The pH of the new solution after adding the HCl is 2.82.
How to calculate pH after adding the HCl ?
To calculate the new pH of the buffer solution after adding the HCl, we need to use the Henderson-Hasselbalch equation, which relates the pH of a buffer solution to the pKa and the ratio of the concentrations of the conjugate acid and base.

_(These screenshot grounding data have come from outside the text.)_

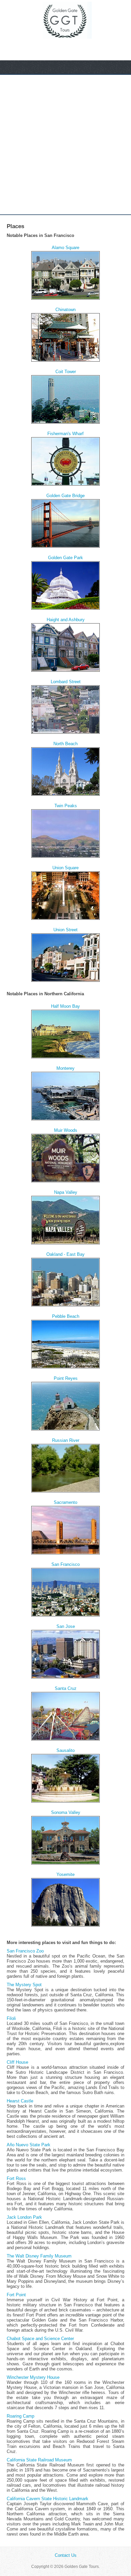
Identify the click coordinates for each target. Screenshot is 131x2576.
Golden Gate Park (65, 557)
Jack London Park (24, 2217)
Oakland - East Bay (65, 1254)
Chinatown (65, 309)
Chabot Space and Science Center (40, 2338)
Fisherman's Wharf (65, 433)
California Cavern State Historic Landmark (47, 2498)
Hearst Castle (20, 2100)
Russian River (65, 1440)
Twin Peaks (65, 805)
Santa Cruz (66, 1688)
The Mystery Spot (24, 1984)
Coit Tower (65, 371)
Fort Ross (16, 2178)
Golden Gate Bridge (65, 495)
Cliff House (17, 2062)
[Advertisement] (65, 144)
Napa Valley (65, 1192)
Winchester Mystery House (33, 2377)
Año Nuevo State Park (28, 2144)
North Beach (65, 743)
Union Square (65, 867)
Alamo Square (65, 247)
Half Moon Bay (65, 1006)
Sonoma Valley (65, 1812)
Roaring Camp (20, 2416)
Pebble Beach (65, 1316)
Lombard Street (66, 681)
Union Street (65, 929)
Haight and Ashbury (66, 619)
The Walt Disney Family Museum (39, 2256)
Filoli (11, 2018)
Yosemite (65, 1874)
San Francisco (65, 1564)
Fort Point (16, 2294)
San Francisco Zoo (25, 1950)
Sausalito (65, 1750)
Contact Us (66, 2555)
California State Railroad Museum (39, 2459)
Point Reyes (66, 1378)
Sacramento (65, 1502)
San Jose (65, 1626)
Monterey (65, 1068)
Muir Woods (65, 1130)
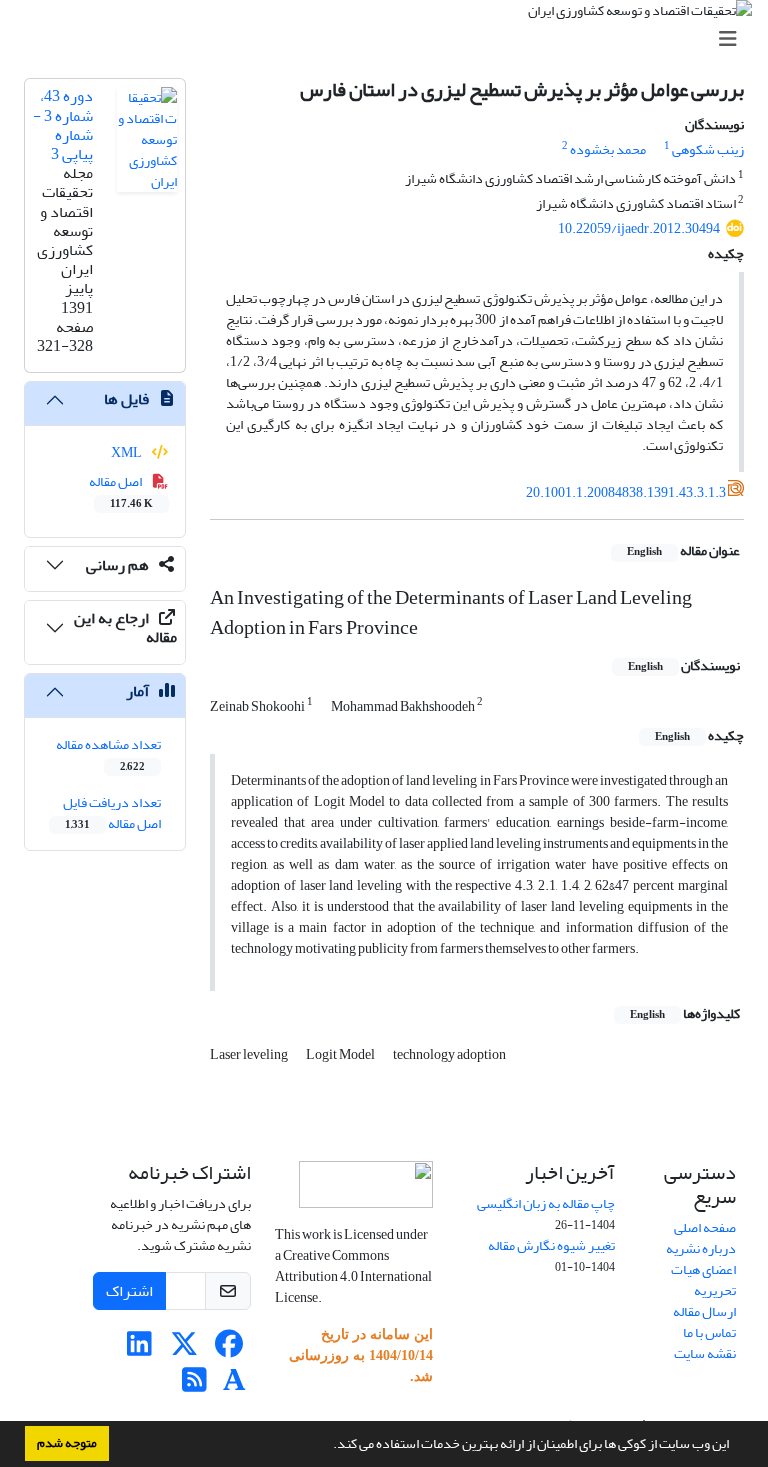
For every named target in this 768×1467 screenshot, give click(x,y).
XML (127, 452)
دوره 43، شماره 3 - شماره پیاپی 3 (63, 125)
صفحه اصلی (705, 1227)
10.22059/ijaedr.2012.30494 (639, 228)
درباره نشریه (701, 1248)
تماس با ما (709, 1332)
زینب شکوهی (708, 149)
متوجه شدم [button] (67, 1443)
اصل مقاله (121, 491)
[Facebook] (229, 1349)
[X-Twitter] (184, 1349)
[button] (328, 1446)
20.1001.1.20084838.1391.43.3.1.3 (626, 492)
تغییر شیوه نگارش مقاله (551, 1245)
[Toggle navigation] (390, 39)
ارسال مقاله (704, 1311)
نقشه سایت (705, 1353)
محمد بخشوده (608, 149)
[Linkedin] (139, 1349)
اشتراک (129, 1291)
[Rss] (194, 1385)
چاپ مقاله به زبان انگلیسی (546, 1203)
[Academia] (234, 1385)
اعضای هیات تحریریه (703, 1280)
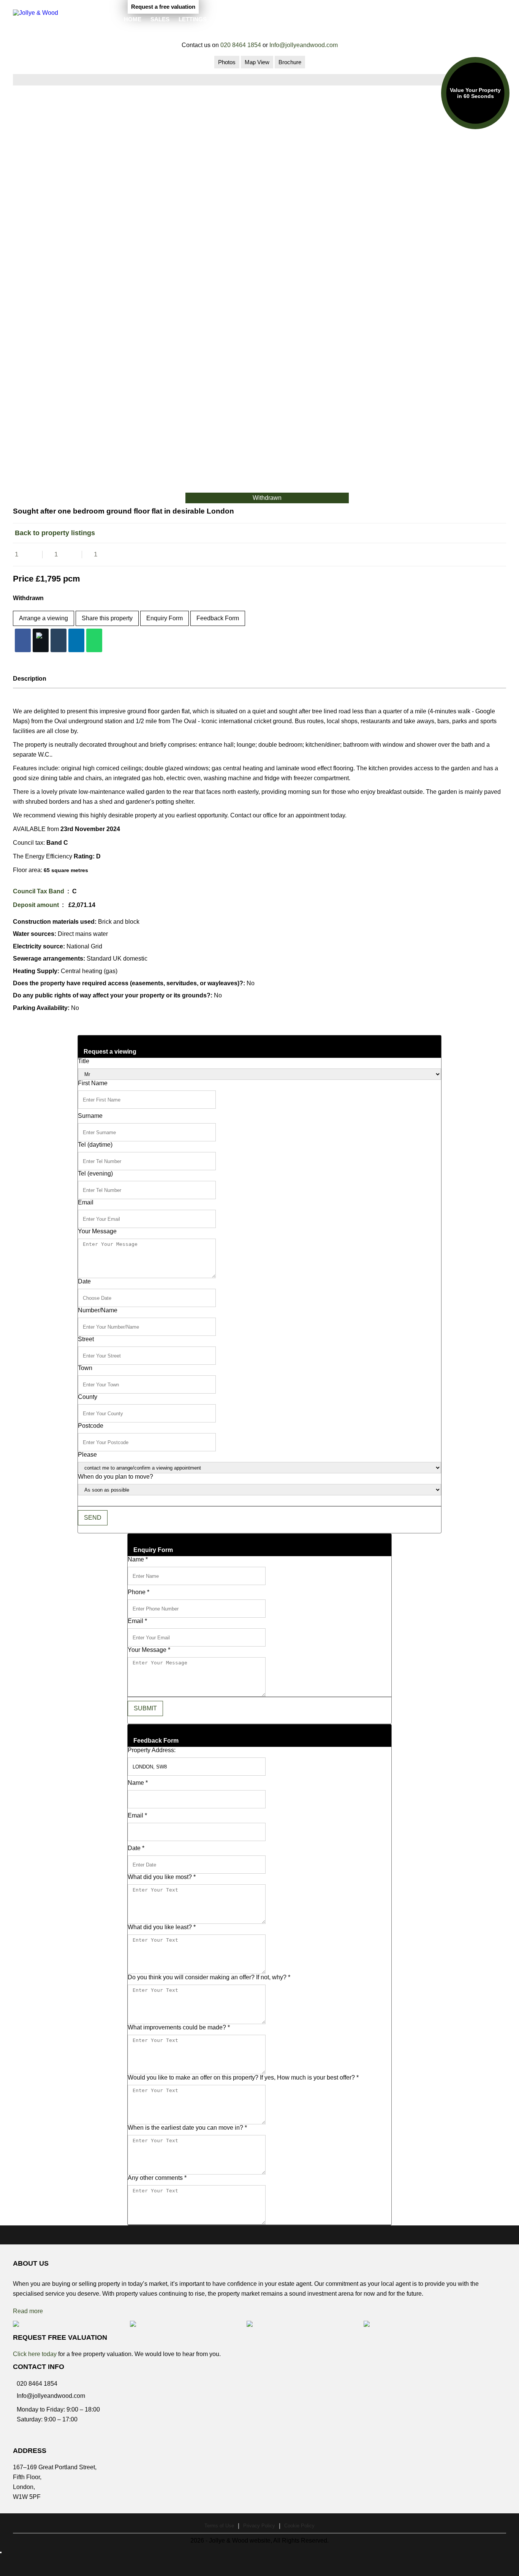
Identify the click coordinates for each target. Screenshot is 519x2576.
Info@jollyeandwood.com (303, 45)
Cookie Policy (299, 2526)
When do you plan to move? (115, 1476)
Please (87, 1454)
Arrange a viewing (43, 618)
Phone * (138, 1592)
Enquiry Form (164, 618)
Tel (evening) (95, 1173)
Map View (257, 62)
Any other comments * (157, 2178)
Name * (138, 1559)
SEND (92, 1517)
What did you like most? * (162, 1877)
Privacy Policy (259, 2526)
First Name (93, 1083)
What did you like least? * (162, 1927)
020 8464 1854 (240, 45)
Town (85, 1368)
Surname (90, 1116)
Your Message (97, 1231)
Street (86, 1339)
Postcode (90, 1425)
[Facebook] (23, 640)
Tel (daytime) (95, 1144)
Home (132, 19)
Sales (159, 19)
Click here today (35, 2354)
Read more (28, 2311)
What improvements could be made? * (179, 2027)
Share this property (107, 618)
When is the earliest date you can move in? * (187, 2127)
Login (497, 17)
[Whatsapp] (94, 640)
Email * (137, 1621)
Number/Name (97, 1310)
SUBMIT (145, 1708)
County (87, 1397)
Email (85, 1202)
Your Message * (149, 1650)
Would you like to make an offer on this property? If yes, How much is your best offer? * (243, 2077)
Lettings (193, 19)
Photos (227, 62)
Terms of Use (219, 2526)
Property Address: (152, 1750)
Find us (227, 19)
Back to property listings (54, 533)
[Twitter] (41, 640)
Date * (136, 1848)
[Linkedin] (76, 640)
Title (83, 1061)
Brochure (289, 62)
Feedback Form (217, 618)
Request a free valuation (163, 6)
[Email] (58, 640)
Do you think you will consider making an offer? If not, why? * (209, 1977)
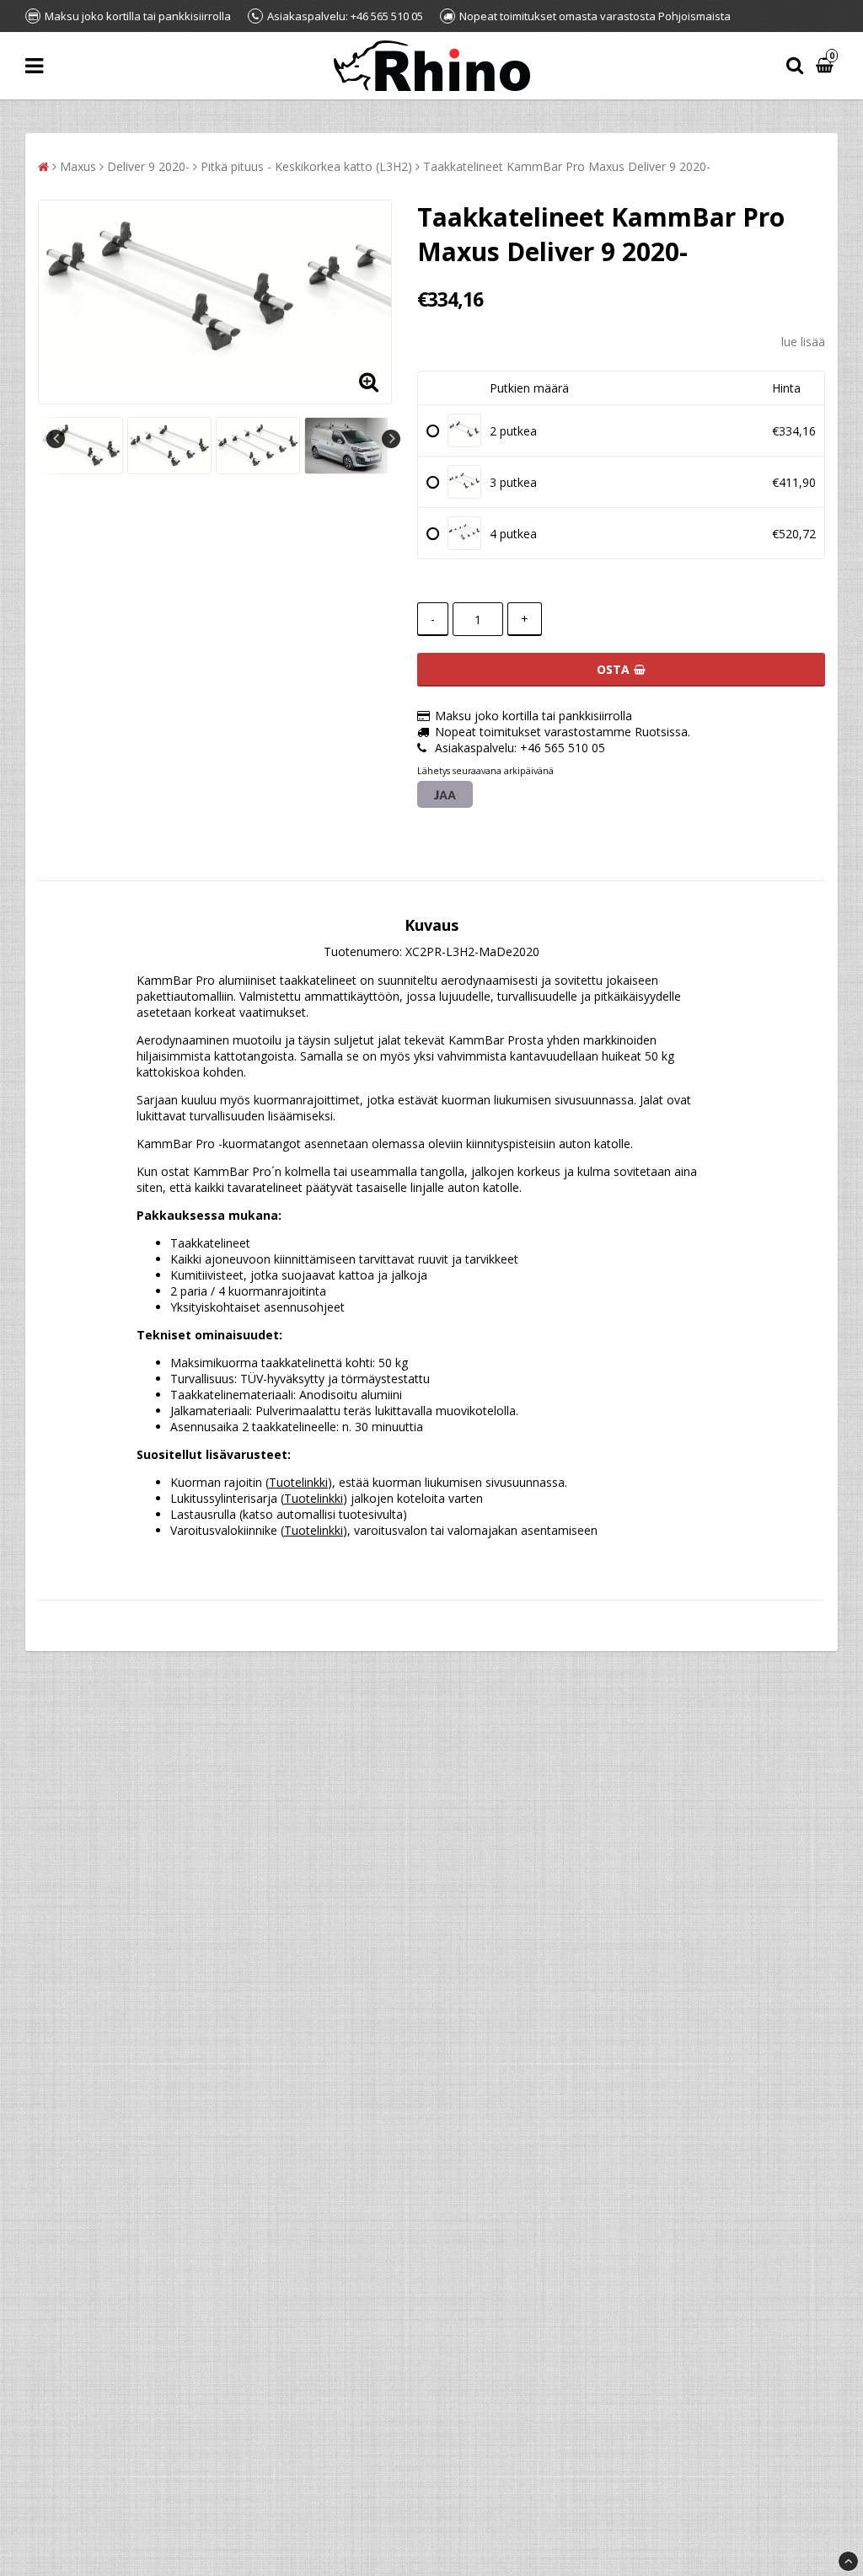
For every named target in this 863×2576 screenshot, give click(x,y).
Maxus (78, 166)
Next (391, 439)
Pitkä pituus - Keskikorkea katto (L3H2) (306, 166)
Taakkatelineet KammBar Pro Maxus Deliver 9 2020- (566, 166)
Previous (55, 439)
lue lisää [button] (803, 342)
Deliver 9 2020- (148, 166)
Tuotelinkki (298, 1482)
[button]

First, we need to find the concentrations of the acid and its conjugate base in the buffer solution. We know that the total volume of the buffer solution is 1.00 L, and the number of moles of HX and NaX are equal, so each one has a concentration of:
C = n/V = 0.50 mol / 1.00 L = 0.50 M
Since HX is an acid, it will donate a proton (H+) to form its conjugate base (X-). Therefore, the acid and base concentrations in the buffer solution are:
[HX] = 0.50 M
[X-] = 0.50 M
The pKa of HX can be calculated from the pH and the acid dissociation constant (Ka):
pH = pKa + log([X-]/[HX])
4.925 = pKa + log(0.50/0.50)
4.925 = pKa
Now we can use the Henderson-Hasselbalch equation to find the pH of the buffer solution after adding the HCl:
pH = pKa + log([X-]/[HX])
pH = 4.925 + log(0.50/0.50)
pH = 4.925
This means that the pH of the original buffer solution is unchanged by the addition of the HCl.
However, if we want to calculate the pH of the new solution after adding the HCl, we need to use the stoichiometry of the reaction:
HX + HCl -> H2O + XCl
We know that 25.0 mL of 2.0 M HCl were added to the buffer solution, so the number of moles of HCl added is:
n(HCl) = C x V = 2.0 mol/L x 0.025 L = 0.050 mol
Since HX and HCl react in a 1:1 ratio, the number of moles of HX consumed is also 0.050 mol. This leaves us with:
n(HX) = 0.50 mol - 0.050 mol = 0.450 mol
The new volume of the solution is 400 mL + 25.0 mL = 0.425 L. Therefore, the new concentration of HX is:
[HX] = n(HX) / V = 0.450 mol / 0.425 L = 1.06 M
The new concentration of X- can be calculated from the buffer equation:
Ka = [H+][X-] / [HX]
Ka = 10⁻pKa = 10⁻⁴.925 = 7.09 x 10⁻⁵
[H+] = Ka [HX] / [X-] = 7.09 x 10⁻⁵ x 1.06 M / 0.50 M = 0.151 mM
[pH = -log[H+] = 2.82]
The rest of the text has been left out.